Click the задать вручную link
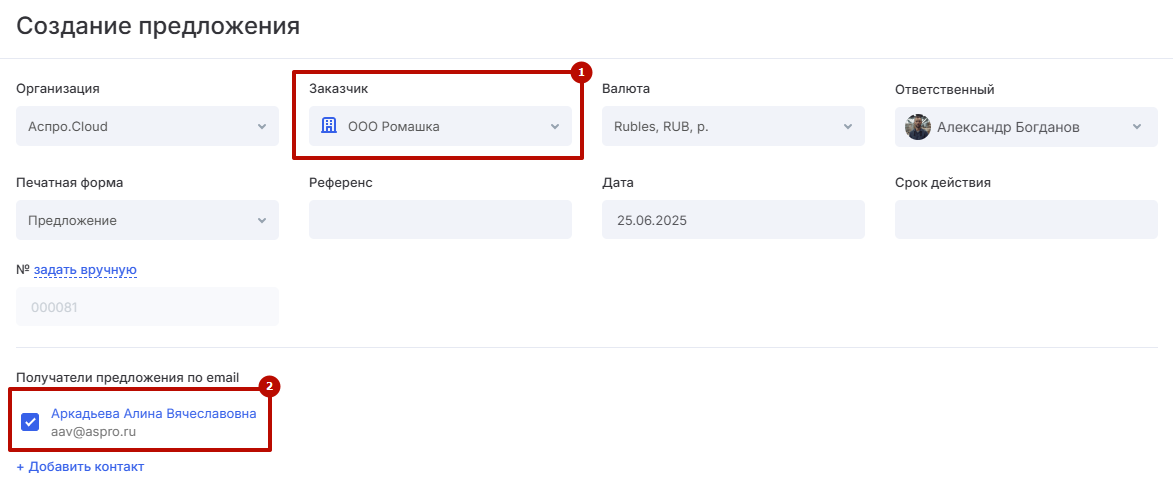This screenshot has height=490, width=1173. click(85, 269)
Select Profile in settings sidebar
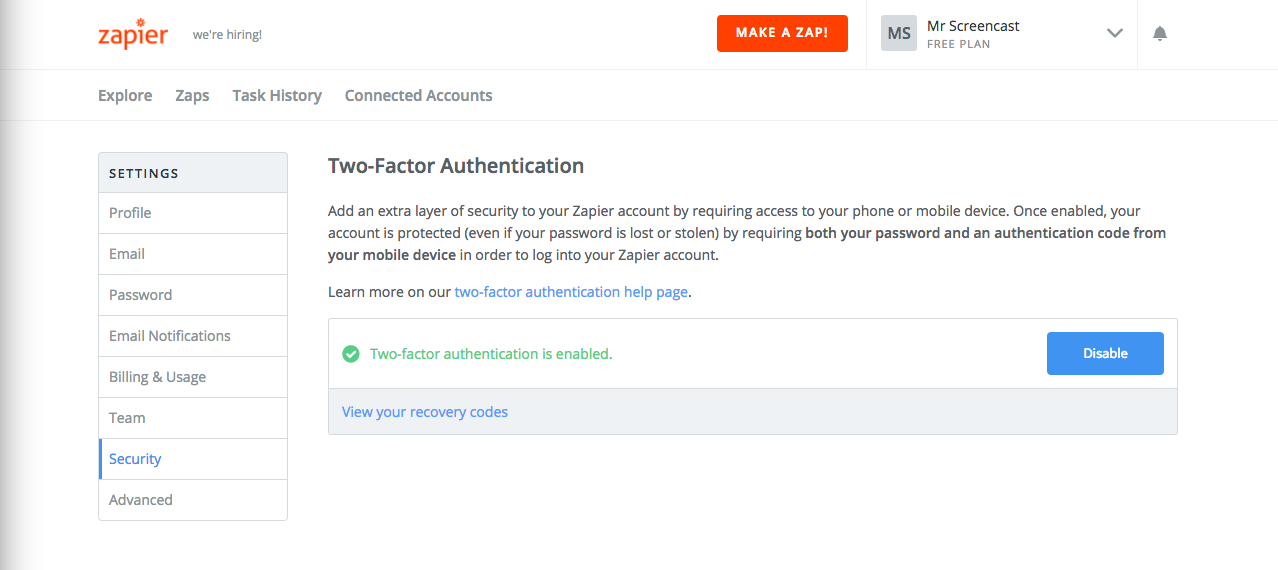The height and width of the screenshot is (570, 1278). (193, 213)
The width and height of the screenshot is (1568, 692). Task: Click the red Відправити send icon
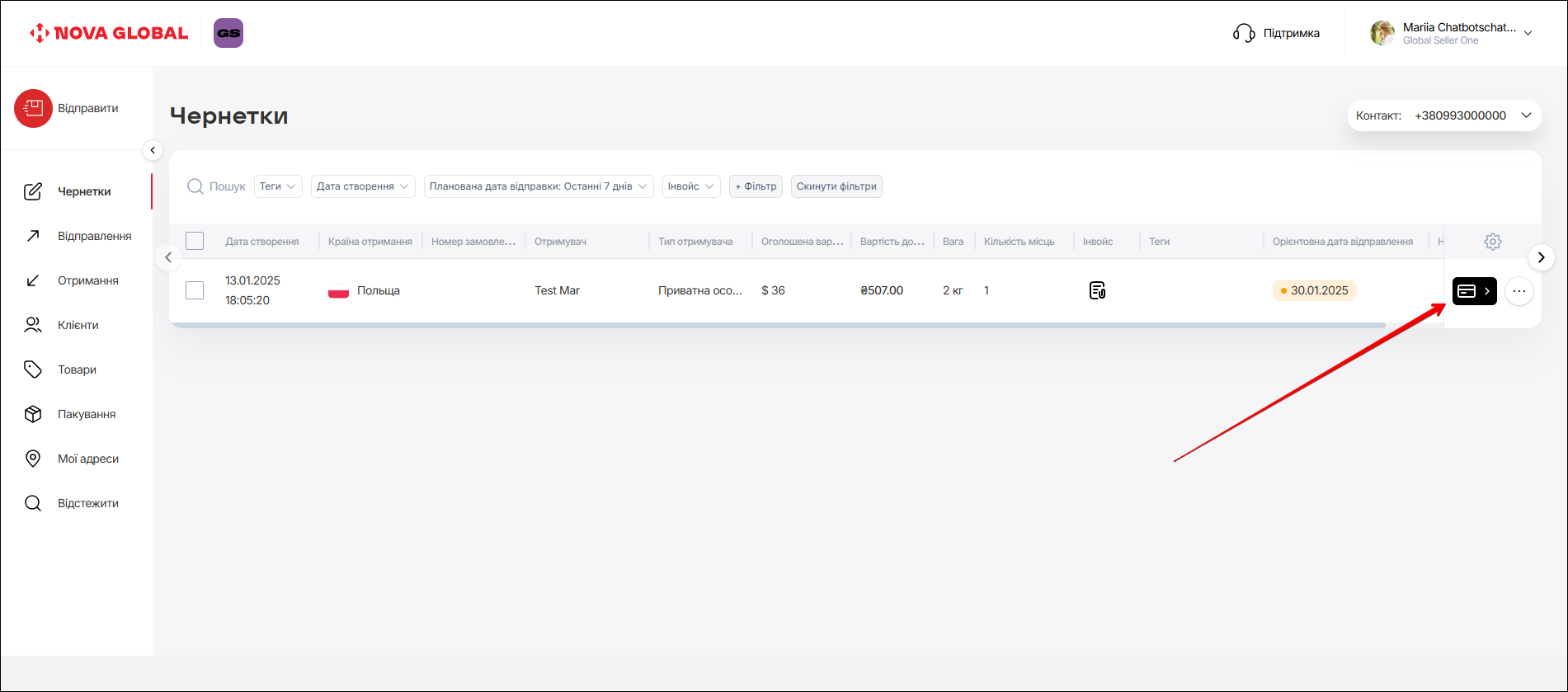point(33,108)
=-=-=-=-=
● WHAT YOU ARE ASKED TO DO
Copy out the listing above exactly, and keep the pictures out of it.

● ANSWER FOR THE TASK
Click the задать вручную link
This screenshot has height=490, width=1173. click(85, 269)
Select Profile in settings sidebar
The height and width of the screenshot is (570, 1278). (193, 213)
The width and height of the screenshot is (1568, 692). Task: Click the red Відправити send icon
point(33,108)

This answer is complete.